By using a radioreceptor assay GABA was detectable in rat interscapular brown adipose tissue (IBAT), the levels being 1% those of CNS and 10-fold those of peripheral plasma. Injection of the glutamic acid decarboxylase (GAD) inhibitor 3-mercaptopropionic acid lowered IBAT GABA levels by about half while injection of the GABA transaminase inhibitor gamma-acetylenic GABA increased them by 230%. Rats kept at 4 degrees C for 14 days exhibited IBAT GABA levels that were about half those found at 22 degrees C. Accumulation of IBAT GABA after gamma-acetylenic GABA increased by 2-fold in cold-exposed rats. Sympathetic denervation of IBAT prevented the effect of the cold environment on GABA content and impaired that on GABA accumulation.
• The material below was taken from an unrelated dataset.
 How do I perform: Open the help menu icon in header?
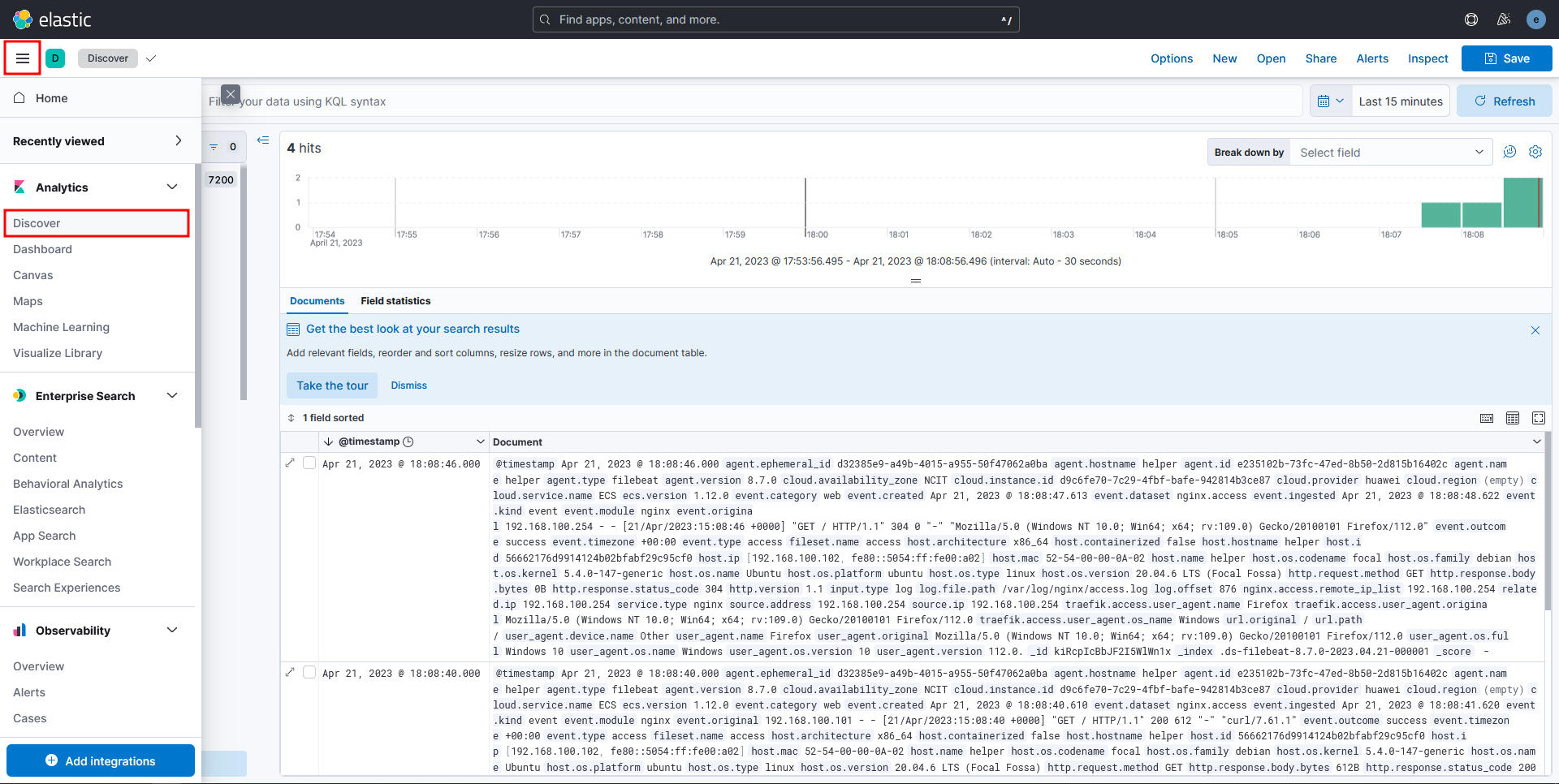click(1471, 19)
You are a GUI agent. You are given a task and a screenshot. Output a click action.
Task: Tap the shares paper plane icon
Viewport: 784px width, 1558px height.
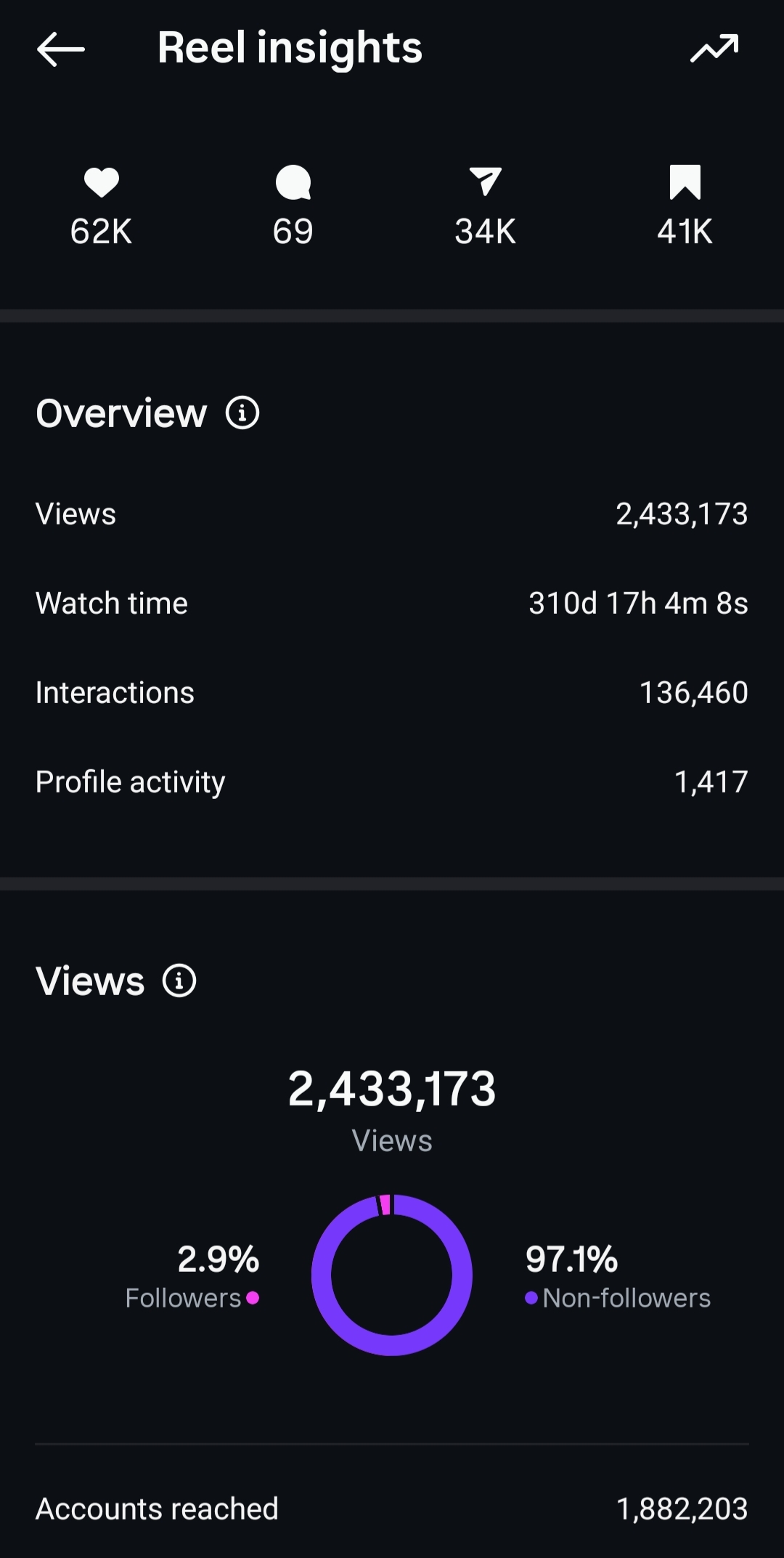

GAD activity was detectable in IBAT homogenates and isolated brown adipocytes. Exposure of rats to cold increased Vmax of GAD without modifying its Km, regardless of intactness of innervation. In binding studies with 3H-GABA as a ligand, two types of sites were uncovered of KD = 14 and 146 nM, respectively. In the presence of 2.5 mM Ca2+ bicuculline and baclofen were 57 and 46% as effective as GABA to displace 3H-GABA from IBAT binding sites. The results indicate existence, possible synthesis and type A and B receptors of GABA in rat IBAT.